| Goals |
[1] From the press conference transcript, retype the passage from "So we feel like we" up to and including "different type backs.".
[2] In the press conference transcript, at which school did J.J. Watts start before transferring?

## Begin Given passage

But we've known about him since December. It's like the Mike Daniels. And Frank Verducci, the long-time coach, Andre Tippett's coach. Frank had four guys come out here from bear ringer high school that ended up being captains here. When he called, that kind of got our attention because I think he really understands what it takes to leave home and be successful. He didn't call us about his ability or anything like that, he called us about the kind of young man he was and that got our interest going there.
So each recruit is a different story, I guess. Some are more obvious than others. And you just hope you're right.
Q. Parker a late addition or take me through the running back?
COACH FERENTZ: He's another guy we was watching closely probably since December, that week we had before the holidays. And so he's been on our radar and just kind of waited a little bit to get involved.
Q. Not your prototypical running back. Not Mark Weisman, do you see an evolution there in your offense, I know you were talking about--
COACH FERENTZ: Just flip it around. Recently you've got Weisman, who is a big guy. Shonn Greene. Certainly Marcus was, and 10 years ago we had a lot of success with a guy that wasn't very big, Fred Russell. Probably 180 when we recruited him.
And I would argue that or suggest, I won't argue, I'd suggest that Jonathan's got a lot better ball skills, no offense to Fred but his best thing was running the football.
So we feel like we have some strong physical backs and LeShun Daniels certainly fits that bill. And Jonathan and Akrum are both a little bit different type backs.
And I think more the Damon Bullock type guys, so we feel like one of our issues last year we had a hard time having two backs healthy in any game, certainly and we never got to play with Mark Weisman and Damon Bullock for a full game. Sometimes that's the way it goes. We had plays designed for them but we never got to use them.
Q. In your opinion is there a lot that separates a three, four, and a five star recruit?
COACH FERENTZ: I would suggest this, I think evaluations are really subjective. And I don't want to say we're professionals at it, but we spent a fair amount of time at it. I just cite you, every time I watch NFL games I'm fascinated because they're professionals, that's what they do. They have a lot more access than any of us have to prospects when it comes to drafting. It's really amazing, if you look at it, Kaepernick who played on Sunday had one offer I think it was 180-pound quarterback when he went to Nevada.
As far as I know that was the only DivisionI offer he had. He's pretty good. RJ3 had no Big 12 offers. And then Coach Briles took a job from Houston to go to Baylor. A lot of experts missed that one. Ended up being a pretty good player, and J.J. Watts was the defensive player this year. We know his story, started Central Michigan and transferred over. It wasn't like it was an instant success story. You look at the playoffs and Jonathan Babineaux we got because Carl Jackson had him in high school. He wasn't very heralded. His brother played in the NFL. He wasn't very heralded.
In the Super Bowl the other day you have Yanda who recruited us basically. Considine walked on here. And, by the way, just really happy for those two guys, and jim caldwell. That's a great deal.
But there's just, I'm not saying they make mistakes in the NFL, but Kaepernick went in the second round so a lot of teams passed one up there.
And, again, it's nobody's fault. It's just the way it is. And there's those players I'll never forget watching Jonathan Ogden on film when we didn't think we were going to get him. We had the fourth pick.

## End Given passage
## Begin Dataset excerpt

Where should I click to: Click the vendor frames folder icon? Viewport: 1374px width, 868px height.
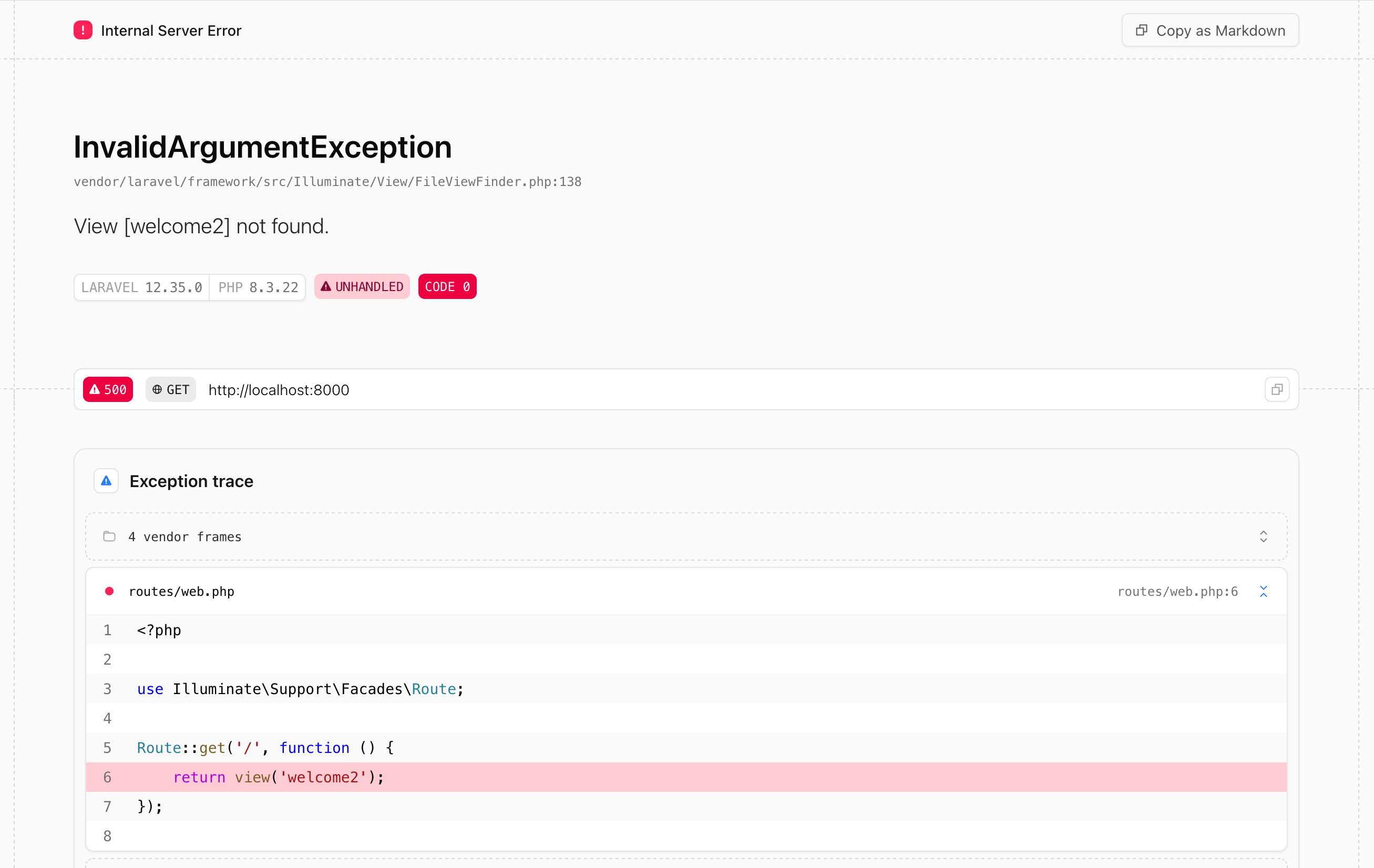pos(109,536)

## End Dataset excerpt

| The responses |
[1]
So we feel like we have some strong physical backs and LeShun Daniels certainly fits that bill. And Jonathan and Akrum are both a little bit different type backs.

[2] Central Michigan